→ WHAT THE EXERCISE ASKS: Find every line in the records below that contains the word "next", and copy each of those lines in full.

→ EXERCISE INPUTS:
++++++
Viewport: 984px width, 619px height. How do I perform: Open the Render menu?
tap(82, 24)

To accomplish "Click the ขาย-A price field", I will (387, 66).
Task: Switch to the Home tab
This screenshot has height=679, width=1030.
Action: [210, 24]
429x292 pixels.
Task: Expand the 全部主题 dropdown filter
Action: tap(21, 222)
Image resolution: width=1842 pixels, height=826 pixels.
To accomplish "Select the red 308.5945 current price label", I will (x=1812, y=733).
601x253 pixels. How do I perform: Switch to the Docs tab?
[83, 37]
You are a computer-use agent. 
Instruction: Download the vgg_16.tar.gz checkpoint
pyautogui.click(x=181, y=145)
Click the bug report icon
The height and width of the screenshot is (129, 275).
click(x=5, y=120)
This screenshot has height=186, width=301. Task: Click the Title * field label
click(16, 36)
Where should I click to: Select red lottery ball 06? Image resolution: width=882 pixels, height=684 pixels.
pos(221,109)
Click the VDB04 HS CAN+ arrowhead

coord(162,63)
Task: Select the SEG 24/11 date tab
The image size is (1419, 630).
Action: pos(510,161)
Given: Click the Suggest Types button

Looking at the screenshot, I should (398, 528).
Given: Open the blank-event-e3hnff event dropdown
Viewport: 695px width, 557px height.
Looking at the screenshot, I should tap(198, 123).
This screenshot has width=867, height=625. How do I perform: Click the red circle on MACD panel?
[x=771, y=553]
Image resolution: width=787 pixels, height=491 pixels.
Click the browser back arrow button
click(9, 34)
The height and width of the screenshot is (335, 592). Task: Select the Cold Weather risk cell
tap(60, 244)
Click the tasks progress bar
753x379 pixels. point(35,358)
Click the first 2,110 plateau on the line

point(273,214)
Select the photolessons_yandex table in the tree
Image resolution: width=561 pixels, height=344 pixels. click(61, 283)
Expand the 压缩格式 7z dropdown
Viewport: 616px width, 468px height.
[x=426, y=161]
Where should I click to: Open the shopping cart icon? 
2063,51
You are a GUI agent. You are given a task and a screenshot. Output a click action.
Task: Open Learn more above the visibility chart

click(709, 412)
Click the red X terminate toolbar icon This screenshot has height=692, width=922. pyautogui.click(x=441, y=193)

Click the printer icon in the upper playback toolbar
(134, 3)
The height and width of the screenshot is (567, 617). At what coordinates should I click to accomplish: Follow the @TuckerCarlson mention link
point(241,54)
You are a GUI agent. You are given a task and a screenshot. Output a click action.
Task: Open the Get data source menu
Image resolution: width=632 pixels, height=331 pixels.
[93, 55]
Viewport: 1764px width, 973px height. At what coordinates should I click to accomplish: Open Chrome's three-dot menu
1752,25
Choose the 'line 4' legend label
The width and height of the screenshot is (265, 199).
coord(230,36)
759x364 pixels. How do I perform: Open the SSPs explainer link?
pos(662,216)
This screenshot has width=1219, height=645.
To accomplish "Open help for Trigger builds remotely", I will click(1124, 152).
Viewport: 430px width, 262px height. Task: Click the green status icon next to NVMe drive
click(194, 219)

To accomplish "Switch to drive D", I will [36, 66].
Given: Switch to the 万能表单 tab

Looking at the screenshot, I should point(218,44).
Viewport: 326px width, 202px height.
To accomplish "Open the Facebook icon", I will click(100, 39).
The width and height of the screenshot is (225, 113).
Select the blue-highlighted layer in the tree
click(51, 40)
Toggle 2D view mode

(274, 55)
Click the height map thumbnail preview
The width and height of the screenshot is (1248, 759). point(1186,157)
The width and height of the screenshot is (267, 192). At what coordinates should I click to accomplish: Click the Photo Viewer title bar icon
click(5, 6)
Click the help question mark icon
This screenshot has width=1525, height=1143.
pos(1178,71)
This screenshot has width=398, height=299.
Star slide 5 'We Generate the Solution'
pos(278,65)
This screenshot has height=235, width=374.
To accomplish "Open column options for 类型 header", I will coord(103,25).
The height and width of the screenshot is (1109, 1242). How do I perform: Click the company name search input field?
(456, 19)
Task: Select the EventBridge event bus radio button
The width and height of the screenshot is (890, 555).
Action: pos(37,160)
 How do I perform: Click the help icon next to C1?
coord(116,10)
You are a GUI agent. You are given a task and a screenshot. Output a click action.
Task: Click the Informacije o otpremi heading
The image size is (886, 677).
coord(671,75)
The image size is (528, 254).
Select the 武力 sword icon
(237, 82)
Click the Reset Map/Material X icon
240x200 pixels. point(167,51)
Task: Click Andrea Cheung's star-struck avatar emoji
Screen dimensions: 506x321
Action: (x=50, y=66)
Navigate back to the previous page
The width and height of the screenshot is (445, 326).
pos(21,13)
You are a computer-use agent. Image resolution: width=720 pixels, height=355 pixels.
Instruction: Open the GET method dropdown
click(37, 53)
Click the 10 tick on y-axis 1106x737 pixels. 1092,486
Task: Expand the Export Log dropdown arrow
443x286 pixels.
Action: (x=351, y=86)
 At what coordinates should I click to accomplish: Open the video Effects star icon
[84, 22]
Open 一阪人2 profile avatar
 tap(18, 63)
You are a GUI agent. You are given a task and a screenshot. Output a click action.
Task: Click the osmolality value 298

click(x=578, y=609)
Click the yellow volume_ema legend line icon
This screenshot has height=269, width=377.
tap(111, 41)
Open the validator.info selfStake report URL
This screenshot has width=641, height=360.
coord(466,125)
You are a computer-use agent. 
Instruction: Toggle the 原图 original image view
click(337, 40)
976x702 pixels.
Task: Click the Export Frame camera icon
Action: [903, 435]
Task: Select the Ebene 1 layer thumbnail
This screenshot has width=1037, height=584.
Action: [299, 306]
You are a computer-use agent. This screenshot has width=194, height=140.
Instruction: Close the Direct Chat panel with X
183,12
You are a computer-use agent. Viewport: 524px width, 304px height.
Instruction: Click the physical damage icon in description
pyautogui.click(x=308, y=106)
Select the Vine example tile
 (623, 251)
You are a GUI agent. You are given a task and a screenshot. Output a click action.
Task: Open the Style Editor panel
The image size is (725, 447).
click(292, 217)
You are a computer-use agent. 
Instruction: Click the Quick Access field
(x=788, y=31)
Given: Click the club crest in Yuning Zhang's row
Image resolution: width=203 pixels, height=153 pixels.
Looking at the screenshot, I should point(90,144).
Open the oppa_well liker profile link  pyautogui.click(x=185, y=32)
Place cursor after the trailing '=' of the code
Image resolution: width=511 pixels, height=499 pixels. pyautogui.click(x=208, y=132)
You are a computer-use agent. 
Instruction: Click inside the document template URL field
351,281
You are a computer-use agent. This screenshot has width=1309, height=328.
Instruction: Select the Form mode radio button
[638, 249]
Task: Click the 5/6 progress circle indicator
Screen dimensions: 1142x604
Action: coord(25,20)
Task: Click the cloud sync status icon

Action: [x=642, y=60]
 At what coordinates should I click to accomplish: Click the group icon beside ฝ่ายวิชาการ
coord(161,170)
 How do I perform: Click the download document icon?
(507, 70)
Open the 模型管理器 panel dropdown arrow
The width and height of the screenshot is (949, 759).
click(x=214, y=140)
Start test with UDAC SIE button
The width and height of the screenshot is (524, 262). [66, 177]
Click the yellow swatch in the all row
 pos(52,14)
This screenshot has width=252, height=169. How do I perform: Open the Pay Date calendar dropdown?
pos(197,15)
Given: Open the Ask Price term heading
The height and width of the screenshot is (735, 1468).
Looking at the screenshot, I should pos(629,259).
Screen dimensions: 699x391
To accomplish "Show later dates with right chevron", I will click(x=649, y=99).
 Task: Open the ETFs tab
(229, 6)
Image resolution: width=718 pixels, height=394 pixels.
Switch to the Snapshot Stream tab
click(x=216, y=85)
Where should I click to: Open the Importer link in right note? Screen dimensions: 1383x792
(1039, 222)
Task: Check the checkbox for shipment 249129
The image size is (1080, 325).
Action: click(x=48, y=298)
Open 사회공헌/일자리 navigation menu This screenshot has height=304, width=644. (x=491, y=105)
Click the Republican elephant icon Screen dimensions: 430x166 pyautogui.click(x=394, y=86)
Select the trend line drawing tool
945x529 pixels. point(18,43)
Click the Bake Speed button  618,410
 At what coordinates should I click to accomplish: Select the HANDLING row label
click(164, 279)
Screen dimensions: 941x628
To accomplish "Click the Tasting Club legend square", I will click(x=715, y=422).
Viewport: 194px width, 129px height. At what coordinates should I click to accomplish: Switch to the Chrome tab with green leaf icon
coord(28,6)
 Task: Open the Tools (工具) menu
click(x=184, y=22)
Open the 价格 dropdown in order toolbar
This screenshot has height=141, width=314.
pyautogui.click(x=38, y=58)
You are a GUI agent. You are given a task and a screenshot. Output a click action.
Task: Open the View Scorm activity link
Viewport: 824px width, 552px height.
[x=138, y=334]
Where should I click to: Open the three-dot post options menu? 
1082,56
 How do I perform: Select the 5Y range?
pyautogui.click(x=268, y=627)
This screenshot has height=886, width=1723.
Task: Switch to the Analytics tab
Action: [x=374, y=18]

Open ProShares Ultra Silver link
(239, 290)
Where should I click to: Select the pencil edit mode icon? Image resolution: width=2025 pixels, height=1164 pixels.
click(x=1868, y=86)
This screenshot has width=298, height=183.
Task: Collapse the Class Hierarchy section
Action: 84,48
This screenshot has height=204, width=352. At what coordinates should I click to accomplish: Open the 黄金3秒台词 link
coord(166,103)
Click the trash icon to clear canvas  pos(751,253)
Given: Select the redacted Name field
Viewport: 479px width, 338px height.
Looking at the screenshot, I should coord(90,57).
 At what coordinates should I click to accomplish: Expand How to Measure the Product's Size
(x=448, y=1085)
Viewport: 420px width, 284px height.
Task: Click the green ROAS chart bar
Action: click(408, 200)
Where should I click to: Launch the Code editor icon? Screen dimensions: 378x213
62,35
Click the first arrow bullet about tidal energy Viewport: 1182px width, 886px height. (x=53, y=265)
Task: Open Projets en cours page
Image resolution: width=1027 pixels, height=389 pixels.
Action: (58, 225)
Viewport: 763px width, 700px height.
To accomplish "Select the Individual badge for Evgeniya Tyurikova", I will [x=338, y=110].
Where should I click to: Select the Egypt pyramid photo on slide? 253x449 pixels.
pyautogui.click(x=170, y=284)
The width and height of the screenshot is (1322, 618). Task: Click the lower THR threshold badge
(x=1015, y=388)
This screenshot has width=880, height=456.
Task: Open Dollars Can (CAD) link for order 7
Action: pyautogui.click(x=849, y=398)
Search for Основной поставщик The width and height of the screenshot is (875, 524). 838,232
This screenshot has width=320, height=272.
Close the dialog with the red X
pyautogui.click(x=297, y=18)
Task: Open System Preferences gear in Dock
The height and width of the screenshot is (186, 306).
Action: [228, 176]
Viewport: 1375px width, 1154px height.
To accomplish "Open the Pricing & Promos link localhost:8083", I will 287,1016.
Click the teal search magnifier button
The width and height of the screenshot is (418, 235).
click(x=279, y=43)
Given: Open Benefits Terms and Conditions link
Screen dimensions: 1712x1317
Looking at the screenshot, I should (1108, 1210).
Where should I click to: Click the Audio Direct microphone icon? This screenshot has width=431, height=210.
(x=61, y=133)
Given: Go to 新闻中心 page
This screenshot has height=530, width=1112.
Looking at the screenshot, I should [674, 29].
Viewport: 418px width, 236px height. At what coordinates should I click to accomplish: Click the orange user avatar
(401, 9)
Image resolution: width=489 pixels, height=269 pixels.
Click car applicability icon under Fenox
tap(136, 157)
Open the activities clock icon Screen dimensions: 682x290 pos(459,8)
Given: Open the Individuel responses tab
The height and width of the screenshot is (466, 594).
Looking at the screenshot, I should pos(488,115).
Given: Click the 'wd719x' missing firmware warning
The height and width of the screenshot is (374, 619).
++++++
→ EXERCISE ANSWER:
Viewport: 430px width, 262px height. Task: Click the green status icon next to NVMe drive
 How do I perform: Click the help icon next to C1?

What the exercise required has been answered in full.